Prevda : une belle coquille en breton
Comme chaque année, j'ai fait un petit tour ce matin au forum des algues de Lanildut, ne serait-ce que pour faire ma provision annuelle de produits de la Ouessantine, à base d'algues précisément.
Tout le dispositif du forum était changé cette année – sauf les parkings et quelques bénévoles stressés qui se prennent pour des commandants de gendarmerie : ça pourrait être plus cool. Les exposants, quant à eux, étaient désormais installés sur le port.
La scène et le restaurant étaient toujours au même endroit, un peu plus haut, je ne sais pas si c'était mieux. D'où l'intérêt des panneaux d'orientation sponsorisés par Le Télégramme, plantés un peu partout. C'est ainsi que j'ai découvert celui qui aurait pu me conduire vers le "predva".
"Predva" est l'un des termes que préconise Martial Ménard dans son dictionnaire français breton comme équivalent du français "restaurant". Mais c'est un néologisme, que peu de bretonnants sont à même de comprendre. D'autant plus qu'il le propose uniquement dans le sens restreint de "restaurant universitaire", alors que TermOfis, le site spécialisé de l'Office public de la langue bretonne, préfère pour cette acception le terme "preti" (de "pred", repas, et "ti ", maison).
Le premier choix de M. Ménard va également vers "preti", tout en admettant que le mot usuel serait "ti-debriñ" (de "ti", maison" et "debriñ", manger). C'est le même mot composé ("ti-debri") que propose Andreo ar Merser dans son dictionnaire. Seul Francis Favereau, dans son grand dictionnaire bleu, avance le lexème "restaorant" comme première acception. Et c'est, de fait, celui qu'utilisent en pratique la plupart des bretonnants.
Vous allez me demander : mais pourquoi donc toute cette digression ? Tout simplement parce qu'à Lanildut aujourd'hui, on ne lisait sur les panneaux ni "restaorant" (trop français et pas assez breton, sans doute), ni "ti-debri" (trop facile à comprendre), mais "prevda".

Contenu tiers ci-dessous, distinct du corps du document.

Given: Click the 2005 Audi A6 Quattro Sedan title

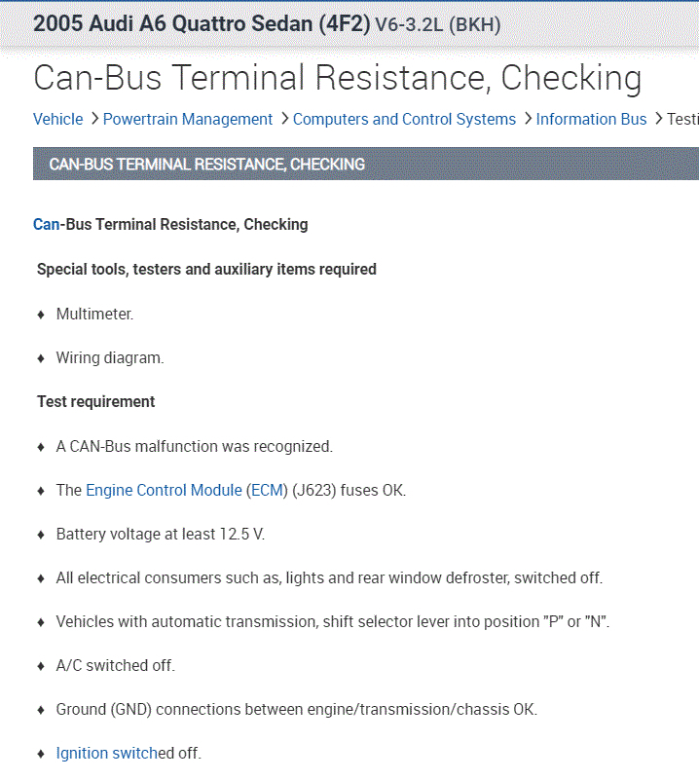Looking at the screenshot, I should coord(202,23).
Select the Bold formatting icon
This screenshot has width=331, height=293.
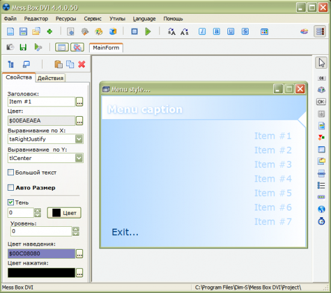click(x=217, y=32)
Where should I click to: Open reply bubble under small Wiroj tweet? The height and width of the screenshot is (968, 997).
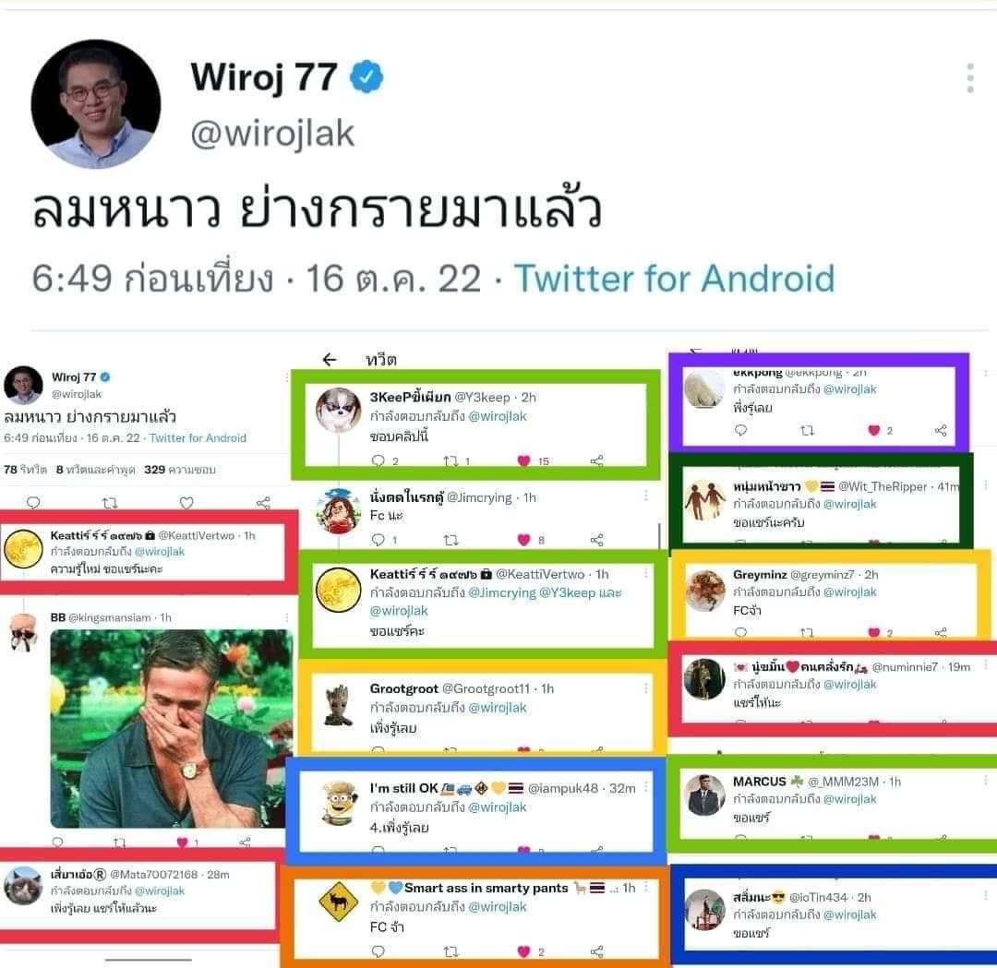[x=34, y=503]
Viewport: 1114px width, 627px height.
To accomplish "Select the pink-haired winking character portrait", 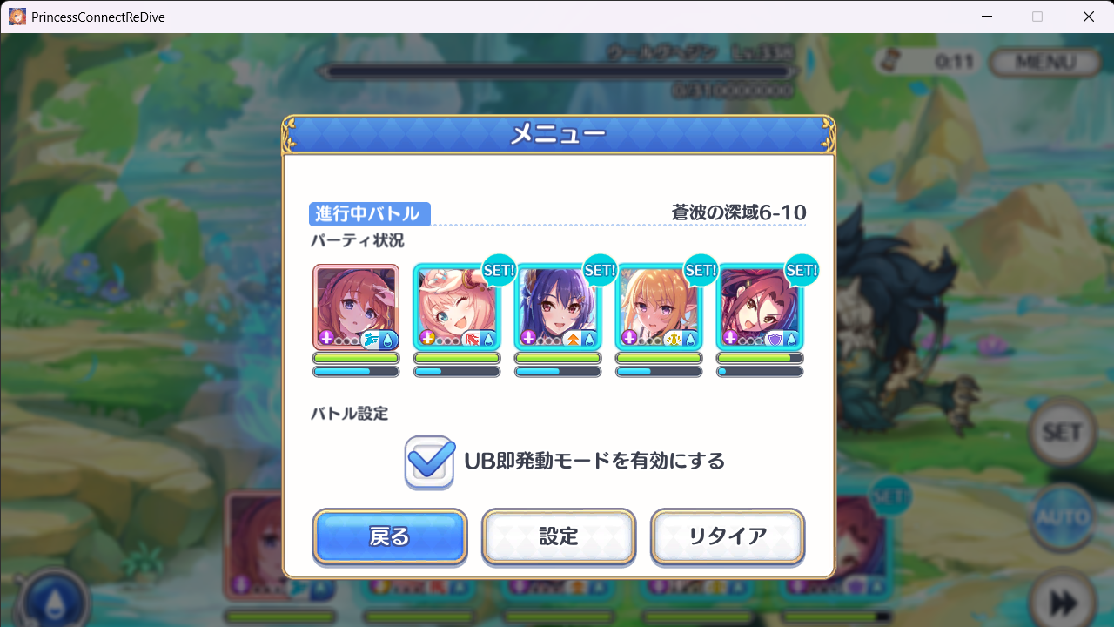I will click(x=457, y=307).
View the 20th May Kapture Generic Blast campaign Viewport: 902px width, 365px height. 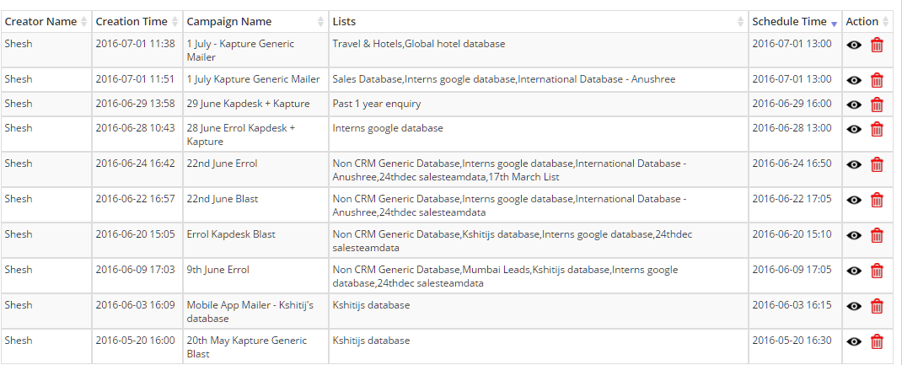854,341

Attention ! Je ne dis pas "predva", qui à la rigueur veut donc dire "restaurant universitaire". Je dis bien "prevda" : c'est ce que j'ai lu et que j'ai photographié. Où est le problème, me direz-vous ? Avec cette inversion du "v" et du "d", on n'est tout simplement en présence que d'une jolie coquille. On en fait aussi très couramment en français, c'est vrai. Si ce n'est que l'on peut tout quasiment comprendre "prevda" (avec le "v" devant le "d") comme "l'endroit où il y a des vers" (de terre, etc.). Comme restaurant, on peut faire mieux.
Tout ça, en fait, n'a aucune importance. Personne, ni au Télégramme, ni au comité d'organisation du Forum des algues, ni parmi les visiteurs, ne s'est rendu compte de la bourde. Donc, est-ce qu'on ne s'en fiche pas un peu ? Même si "predva" avait été écrit correctement, qui l'aurait compris ? De toute façon, tout le monde peut s'orienter à l'aide du français "restaurant". Même si l'on est dans l'affichage symbolique, on peut faire mieux en matière de bilinguisme. Que ça ait du sens, tant qu'à faire.